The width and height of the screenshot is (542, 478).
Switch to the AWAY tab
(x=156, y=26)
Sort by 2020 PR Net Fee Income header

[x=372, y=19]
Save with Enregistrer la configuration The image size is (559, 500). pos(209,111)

☆ ☆ ☆ ☆ ☆

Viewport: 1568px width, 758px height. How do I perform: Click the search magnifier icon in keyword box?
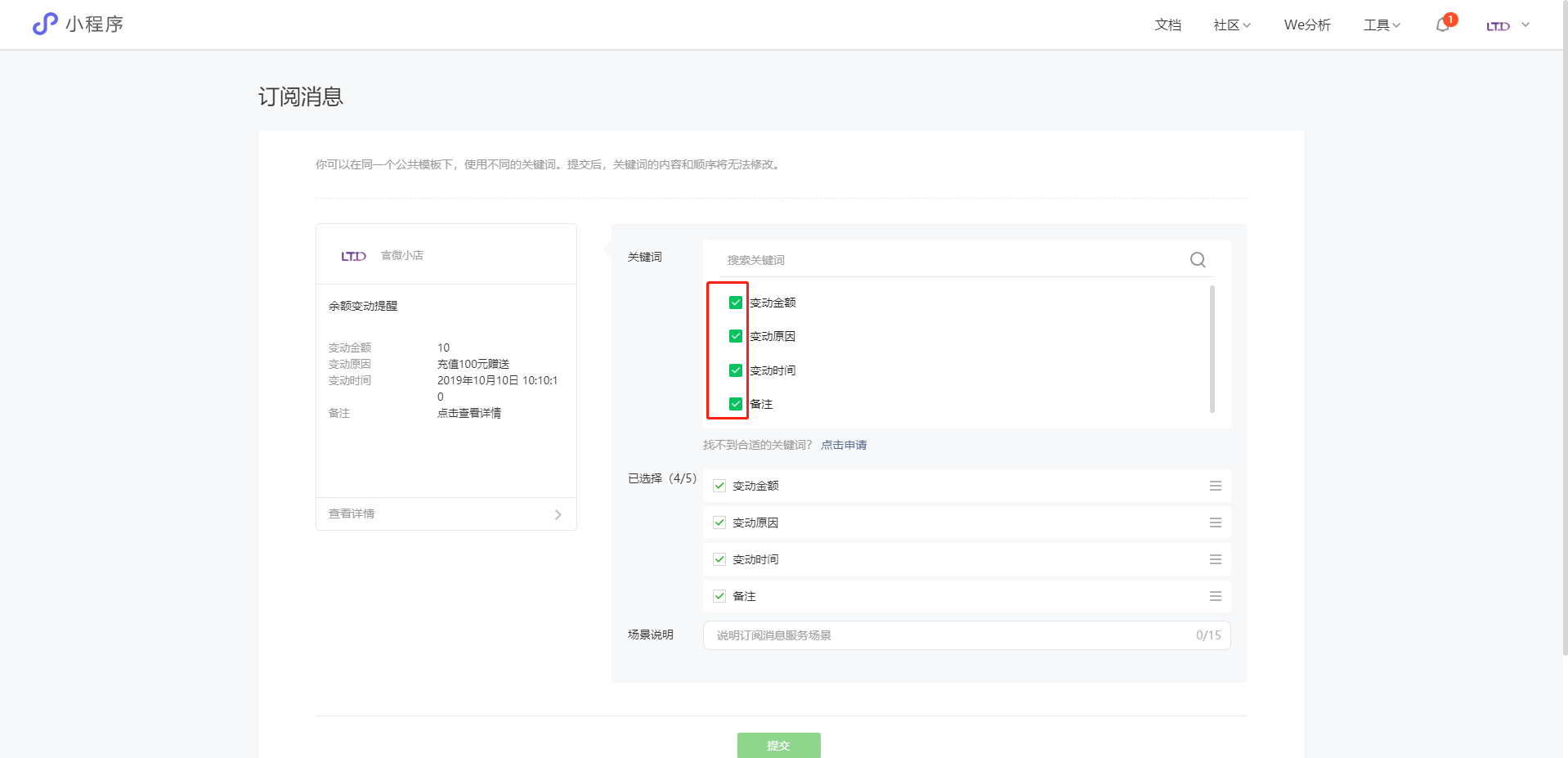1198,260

☆ ☆ ☆ ☆ ☆

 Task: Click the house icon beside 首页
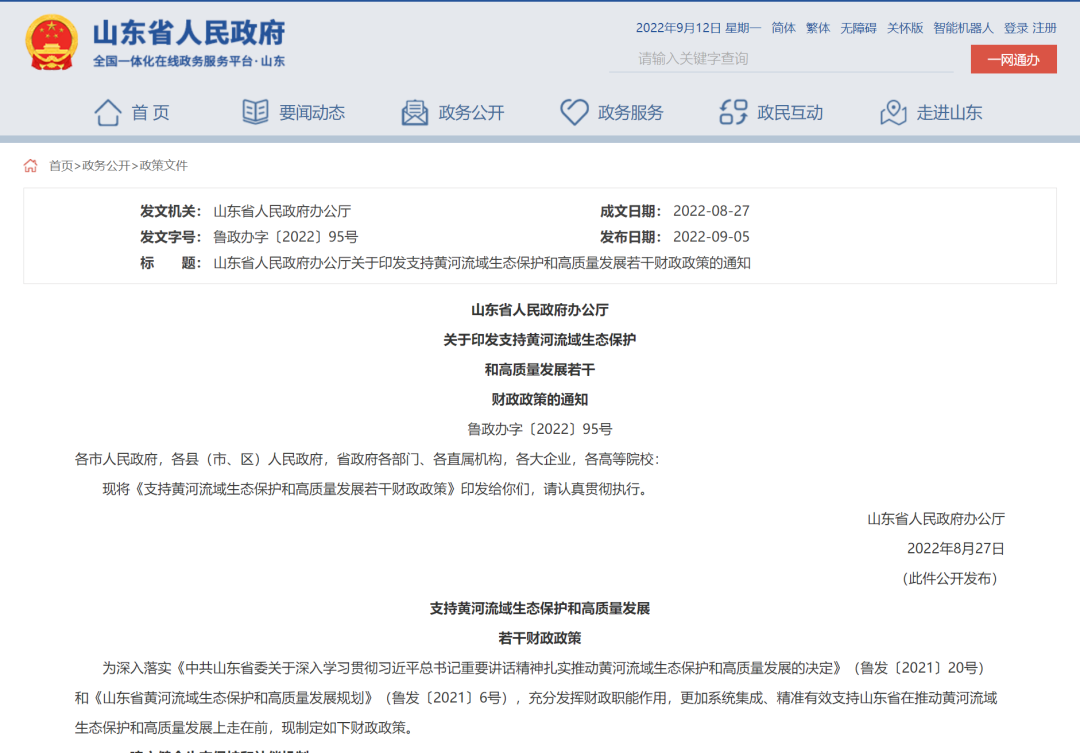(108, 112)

☆ ☆ ☆ ☆ ☆

Copy the lines above exactly. Start with the line containing "The width and", end with the line containing "Save with Enregistrer", and include both.

The width and height of the screenshot is (542, 478).
Switch to the AWAY tab
(x=156, y=26)
Sort by 2020 PR Net Fee Income header

[x=372, y=19]
Save with Enregistrer la configuration The image size is (559, 500). pos(209,111)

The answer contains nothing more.